Вымывшись, сидела, блаженно обсыхая, на горячих мостках.
Тяжело ударил часовой колокол. Круглый звук сверкающим колесом прокатился над городом.
Светлана лежала на холме и читала. Взлетала и снова садилась на ногу стрекоза. Пахло землей, сухой травой. И всем этим и солнцем терпко пахла ее кожа. Странное чувство счастья не оставляло ее с утра.
Светлана перевернулась на спину, села и огляделась, прикрыв от солнца глаза.
— Здравствуй, солнце! Ты еще здесь? — сказала она и засмеялась.
По крепостному валу спускался к реке человек. Она его сразу узнала. Все было — как и должно было быть.
Склон холма скрыл его, переходящего речку по мосткам. Минуту спустя он поднялся на холм. На нем были серая рубашка и сандалии на босу ногу. Он улыбался.
— Солнце-то какое! А я нашел вас. — Он смотрел на нее. — Вам идет солнце.
Светлана молчала.
Он опустился на траву.
Они сидели и молчали.
Хорошо было. Хорошо было смотреть на синие луковицы собора в золоченых звездах, на стадо коров, отдыхающее внизу у реки. Стрекоза на ее руке вздрагивала прозрачными крыльями.
Они говорили. О соборе и звездах на синем, о коровах, о крыльях стрекозы. Теперь это были голубые крылья, потому что и стрекоза прилетела вся голубая. Они говорили и ели сладкую рябину.
Подул ветер. Она встала.
— Холодно, — сказала она.
Он встал и обнял ее. Он прижал ее к себе, а она скользнула в его руках и, отвернувшись, сейчас родившимся в ней мягким движением положила голову ему на плечо.
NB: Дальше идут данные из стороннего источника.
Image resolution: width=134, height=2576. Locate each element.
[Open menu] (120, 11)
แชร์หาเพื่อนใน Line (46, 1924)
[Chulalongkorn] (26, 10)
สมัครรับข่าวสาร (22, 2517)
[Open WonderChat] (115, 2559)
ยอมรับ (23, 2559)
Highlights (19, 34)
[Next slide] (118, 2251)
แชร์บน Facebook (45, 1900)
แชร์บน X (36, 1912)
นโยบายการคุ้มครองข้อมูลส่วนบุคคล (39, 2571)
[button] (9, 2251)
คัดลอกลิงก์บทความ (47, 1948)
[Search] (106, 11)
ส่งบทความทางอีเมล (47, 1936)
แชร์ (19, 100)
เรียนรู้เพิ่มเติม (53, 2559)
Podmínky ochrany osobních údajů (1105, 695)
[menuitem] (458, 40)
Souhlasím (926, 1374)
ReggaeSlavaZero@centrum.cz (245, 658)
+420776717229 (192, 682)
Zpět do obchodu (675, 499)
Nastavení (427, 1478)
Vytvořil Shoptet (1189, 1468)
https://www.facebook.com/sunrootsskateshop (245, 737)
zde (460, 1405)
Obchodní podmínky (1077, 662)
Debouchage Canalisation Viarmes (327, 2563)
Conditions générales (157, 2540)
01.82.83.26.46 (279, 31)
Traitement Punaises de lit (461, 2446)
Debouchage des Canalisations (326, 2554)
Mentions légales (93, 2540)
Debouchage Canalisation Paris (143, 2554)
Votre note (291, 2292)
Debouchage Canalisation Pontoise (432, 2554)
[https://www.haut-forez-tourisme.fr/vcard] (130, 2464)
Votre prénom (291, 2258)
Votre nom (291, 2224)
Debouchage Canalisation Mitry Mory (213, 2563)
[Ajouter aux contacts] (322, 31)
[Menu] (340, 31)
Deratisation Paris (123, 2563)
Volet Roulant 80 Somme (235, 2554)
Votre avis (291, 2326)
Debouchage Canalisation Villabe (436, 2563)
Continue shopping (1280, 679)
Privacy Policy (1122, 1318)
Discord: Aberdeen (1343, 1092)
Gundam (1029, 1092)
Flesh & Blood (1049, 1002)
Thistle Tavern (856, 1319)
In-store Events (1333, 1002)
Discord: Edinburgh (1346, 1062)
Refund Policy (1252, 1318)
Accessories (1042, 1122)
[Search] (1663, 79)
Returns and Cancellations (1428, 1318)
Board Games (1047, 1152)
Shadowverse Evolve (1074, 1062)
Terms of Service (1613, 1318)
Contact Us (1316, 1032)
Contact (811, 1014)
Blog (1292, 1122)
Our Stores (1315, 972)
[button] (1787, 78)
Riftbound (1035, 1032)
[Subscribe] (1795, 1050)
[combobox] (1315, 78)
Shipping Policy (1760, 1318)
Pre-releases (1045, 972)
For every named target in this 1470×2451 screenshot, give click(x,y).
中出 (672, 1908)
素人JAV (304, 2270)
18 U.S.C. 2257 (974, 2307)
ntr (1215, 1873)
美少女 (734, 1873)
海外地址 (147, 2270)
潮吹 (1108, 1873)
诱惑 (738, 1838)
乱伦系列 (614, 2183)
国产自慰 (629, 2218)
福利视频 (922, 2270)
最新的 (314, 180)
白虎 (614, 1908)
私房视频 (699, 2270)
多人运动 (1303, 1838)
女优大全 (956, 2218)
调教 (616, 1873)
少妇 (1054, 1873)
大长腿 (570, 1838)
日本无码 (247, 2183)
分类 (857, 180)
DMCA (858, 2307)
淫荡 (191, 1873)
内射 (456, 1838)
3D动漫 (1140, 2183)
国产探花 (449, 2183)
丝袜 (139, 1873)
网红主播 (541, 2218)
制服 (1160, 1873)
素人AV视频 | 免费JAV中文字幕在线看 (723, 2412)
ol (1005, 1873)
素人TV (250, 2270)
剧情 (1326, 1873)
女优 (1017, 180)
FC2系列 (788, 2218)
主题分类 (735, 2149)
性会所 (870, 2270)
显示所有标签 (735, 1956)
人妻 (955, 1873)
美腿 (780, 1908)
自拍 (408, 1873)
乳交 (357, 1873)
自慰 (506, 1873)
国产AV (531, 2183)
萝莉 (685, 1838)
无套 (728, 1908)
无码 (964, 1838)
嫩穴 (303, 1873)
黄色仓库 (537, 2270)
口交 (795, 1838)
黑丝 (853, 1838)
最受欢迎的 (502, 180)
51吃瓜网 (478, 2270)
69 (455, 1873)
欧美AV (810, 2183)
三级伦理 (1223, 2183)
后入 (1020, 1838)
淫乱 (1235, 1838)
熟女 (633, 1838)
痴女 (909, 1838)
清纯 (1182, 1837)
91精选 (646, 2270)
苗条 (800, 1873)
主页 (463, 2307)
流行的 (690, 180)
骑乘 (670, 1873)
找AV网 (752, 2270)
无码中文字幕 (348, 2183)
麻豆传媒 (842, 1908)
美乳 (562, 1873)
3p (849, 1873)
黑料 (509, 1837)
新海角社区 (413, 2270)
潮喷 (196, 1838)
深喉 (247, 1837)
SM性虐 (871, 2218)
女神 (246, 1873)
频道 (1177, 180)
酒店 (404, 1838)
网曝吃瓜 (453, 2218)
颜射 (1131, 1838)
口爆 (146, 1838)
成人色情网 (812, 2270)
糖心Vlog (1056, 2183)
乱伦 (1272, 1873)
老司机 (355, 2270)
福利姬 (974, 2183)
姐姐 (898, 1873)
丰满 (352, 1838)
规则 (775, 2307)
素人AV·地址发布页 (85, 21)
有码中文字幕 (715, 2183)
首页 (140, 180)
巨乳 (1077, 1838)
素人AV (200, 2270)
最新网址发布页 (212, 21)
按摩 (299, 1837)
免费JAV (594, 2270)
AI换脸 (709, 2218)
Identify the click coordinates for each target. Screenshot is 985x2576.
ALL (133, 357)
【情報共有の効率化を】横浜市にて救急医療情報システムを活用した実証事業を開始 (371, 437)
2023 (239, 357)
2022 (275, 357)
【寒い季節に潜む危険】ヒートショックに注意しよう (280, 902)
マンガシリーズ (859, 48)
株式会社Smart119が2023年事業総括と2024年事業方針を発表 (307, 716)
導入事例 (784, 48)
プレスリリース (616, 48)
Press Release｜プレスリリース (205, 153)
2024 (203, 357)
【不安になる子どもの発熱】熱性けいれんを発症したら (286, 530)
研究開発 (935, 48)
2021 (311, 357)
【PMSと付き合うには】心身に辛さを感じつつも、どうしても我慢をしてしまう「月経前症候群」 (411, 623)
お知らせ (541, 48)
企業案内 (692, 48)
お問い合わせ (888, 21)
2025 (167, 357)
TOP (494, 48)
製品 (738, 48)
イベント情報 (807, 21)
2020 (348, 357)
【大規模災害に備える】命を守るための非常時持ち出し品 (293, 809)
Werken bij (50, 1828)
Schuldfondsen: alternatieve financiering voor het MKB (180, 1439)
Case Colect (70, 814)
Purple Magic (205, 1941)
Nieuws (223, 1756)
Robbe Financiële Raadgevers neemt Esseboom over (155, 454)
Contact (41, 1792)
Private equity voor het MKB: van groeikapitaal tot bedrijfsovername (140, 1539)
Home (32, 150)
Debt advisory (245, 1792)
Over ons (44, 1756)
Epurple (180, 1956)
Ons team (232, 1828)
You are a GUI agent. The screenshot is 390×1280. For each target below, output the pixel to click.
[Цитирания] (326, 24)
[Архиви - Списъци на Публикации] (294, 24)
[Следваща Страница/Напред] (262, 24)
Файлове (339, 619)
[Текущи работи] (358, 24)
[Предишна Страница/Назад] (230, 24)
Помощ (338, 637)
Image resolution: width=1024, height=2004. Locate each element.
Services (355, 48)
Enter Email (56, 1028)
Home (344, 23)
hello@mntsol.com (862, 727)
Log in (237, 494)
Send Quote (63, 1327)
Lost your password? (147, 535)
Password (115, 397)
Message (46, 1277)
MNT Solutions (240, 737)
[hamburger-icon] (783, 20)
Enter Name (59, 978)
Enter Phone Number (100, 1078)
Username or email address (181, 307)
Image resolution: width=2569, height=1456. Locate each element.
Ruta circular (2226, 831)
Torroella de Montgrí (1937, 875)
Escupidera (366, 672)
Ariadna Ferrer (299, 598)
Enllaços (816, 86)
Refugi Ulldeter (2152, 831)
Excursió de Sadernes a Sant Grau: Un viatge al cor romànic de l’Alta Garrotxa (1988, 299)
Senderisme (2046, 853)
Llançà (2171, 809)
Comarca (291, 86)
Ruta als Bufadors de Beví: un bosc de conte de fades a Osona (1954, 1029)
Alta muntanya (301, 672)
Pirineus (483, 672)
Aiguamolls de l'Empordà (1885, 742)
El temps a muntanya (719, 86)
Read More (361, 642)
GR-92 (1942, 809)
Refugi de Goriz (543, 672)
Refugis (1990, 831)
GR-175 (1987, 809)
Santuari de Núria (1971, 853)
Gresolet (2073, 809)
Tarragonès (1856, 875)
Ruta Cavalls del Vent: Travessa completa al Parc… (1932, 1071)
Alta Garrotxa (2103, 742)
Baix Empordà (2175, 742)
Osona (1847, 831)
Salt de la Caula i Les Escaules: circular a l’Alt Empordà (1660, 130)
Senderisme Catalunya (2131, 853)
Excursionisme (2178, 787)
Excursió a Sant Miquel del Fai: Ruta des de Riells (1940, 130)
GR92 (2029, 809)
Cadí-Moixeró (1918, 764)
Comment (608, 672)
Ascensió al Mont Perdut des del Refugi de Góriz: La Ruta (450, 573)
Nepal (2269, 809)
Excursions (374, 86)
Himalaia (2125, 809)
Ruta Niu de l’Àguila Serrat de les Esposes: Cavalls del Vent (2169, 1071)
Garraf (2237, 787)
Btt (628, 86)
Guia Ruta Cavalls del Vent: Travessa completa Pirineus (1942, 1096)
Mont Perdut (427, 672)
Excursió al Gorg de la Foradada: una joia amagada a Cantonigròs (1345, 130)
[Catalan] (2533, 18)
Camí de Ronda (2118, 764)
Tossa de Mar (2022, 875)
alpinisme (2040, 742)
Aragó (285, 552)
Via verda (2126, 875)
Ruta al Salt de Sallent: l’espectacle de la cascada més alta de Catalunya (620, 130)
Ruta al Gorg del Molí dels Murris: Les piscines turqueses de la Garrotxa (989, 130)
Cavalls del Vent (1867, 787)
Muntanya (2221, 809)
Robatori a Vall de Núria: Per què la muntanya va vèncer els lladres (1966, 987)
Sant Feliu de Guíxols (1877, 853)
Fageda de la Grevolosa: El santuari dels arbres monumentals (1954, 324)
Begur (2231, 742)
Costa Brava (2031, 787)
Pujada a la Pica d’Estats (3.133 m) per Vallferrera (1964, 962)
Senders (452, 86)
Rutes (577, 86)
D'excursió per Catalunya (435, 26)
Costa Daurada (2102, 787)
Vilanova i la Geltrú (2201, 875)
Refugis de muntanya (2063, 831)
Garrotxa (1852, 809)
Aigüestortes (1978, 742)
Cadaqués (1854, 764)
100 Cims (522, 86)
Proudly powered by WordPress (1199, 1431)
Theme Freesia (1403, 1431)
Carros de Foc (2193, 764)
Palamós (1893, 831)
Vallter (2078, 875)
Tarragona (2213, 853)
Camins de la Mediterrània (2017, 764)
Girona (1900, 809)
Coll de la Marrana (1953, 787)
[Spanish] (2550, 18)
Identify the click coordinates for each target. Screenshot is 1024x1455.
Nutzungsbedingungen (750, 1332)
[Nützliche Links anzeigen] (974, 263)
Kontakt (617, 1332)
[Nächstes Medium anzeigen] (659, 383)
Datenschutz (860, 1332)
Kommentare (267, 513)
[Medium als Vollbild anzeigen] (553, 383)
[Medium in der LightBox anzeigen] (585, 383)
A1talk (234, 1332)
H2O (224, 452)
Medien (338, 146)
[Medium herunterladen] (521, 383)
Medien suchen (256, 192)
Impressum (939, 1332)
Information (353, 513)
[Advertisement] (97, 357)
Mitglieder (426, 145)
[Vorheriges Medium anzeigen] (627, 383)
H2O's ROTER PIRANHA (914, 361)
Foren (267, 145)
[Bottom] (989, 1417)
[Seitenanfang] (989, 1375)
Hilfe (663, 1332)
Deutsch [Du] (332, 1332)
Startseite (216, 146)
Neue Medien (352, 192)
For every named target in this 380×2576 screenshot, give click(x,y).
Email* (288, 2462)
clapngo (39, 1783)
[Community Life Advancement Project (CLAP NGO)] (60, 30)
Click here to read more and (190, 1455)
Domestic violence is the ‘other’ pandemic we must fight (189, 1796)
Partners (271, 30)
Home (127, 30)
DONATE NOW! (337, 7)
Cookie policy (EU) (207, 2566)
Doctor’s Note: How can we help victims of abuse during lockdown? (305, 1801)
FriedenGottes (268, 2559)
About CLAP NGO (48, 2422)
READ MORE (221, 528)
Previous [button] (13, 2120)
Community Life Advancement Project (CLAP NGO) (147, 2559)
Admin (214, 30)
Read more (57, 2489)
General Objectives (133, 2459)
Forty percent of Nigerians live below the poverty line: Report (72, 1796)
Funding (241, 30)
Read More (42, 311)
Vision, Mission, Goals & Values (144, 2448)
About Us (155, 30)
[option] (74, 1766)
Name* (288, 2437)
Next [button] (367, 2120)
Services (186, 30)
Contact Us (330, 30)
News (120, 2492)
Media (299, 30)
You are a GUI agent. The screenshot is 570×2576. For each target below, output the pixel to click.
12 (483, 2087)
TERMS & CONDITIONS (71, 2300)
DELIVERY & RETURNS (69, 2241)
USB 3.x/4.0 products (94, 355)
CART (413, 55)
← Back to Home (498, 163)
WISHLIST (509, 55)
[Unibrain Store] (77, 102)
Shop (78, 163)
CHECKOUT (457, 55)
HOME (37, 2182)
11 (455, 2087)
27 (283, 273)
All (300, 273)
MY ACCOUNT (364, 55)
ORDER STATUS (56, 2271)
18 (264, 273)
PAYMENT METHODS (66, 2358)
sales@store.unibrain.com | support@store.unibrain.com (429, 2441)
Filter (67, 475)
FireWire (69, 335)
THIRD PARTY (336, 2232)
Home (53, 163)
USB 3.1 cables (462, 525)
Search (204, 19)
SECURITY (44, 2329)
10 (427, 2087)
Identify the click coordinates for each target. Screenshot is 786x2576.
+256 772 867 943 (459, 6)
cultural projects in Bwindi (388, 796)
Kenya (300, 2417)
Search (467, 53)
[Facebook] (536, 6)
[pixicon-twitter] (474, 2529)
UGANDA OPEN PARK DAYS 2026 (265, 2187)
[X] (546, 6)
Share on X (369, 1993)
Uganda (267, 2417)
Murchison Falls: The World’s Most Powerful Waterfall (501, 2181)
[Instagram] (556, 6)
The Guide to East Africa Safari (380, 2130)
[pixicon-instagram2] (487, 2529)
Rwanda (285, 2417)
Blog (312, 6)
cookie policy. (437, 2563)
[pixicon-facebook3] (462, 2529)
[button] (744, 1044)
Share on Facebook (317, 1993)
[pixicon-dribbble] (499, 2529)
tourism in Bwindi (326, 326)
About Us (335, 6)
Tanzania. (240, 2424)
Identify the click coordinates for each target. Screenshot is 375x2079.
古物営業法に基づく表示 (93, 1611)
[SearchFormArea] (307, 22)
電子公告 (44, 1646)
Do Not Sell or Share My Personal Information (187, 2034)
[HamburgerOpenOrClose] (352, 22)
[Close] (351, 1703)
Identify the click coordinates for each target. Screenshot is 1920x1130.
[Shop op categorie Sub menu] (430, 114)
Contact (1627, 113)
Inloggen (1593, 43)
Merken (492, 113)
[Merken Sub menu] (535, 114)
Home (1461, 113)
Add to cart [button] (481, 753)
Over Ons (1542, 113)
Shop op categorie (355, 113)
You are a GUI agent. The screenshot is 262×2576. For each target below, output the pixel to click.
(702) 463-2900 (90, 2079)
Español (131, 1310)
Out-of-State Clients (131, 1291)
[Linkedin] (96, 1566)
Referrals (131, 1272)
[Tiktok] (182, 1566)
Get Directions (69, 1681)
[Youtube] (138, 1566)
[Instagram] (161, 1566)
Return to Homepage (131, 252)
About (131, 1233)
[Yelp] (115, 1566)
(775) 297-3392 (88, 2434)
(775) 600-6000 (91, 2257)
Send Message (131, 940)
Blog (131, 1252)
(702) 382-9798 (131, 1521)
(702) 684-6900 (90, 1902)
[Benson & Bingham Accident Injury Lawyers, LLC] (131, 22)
И засмеялась счастливо.
— Когда ты едешь? — спросил он шепотом. — Сегодня я не уехал, искал тебя. Едем завтра вместе. Ты ведь из Москвы?
— Да.
Моросил дождь.
Автобуса все не было.
Рядом с ними на скамье одиноко сидел старик в сером, ни на что не обращал внимания. Светлана достала из сумки одно из двух больших яблок, протянула старику. И старик улыбнулся, спрятал яблоко в карман. Перестал быть одиноким на это мгновение.
А потом они ехали.
Автобус шел среди бесконечных полей, сияющих в тонко подернутом влагой воздухе. Зеленые и черно-желтые их полосы почти под прямым углом вставали навстречу на холмах, как на гигантских полотнах художника.
Он что-то говорил. Она слышала и не слышала.
Они ехали молча. Смотрели в окно.
Дождь перестал. Медленные голубые сумерки над полями становились синими и сиреневыми.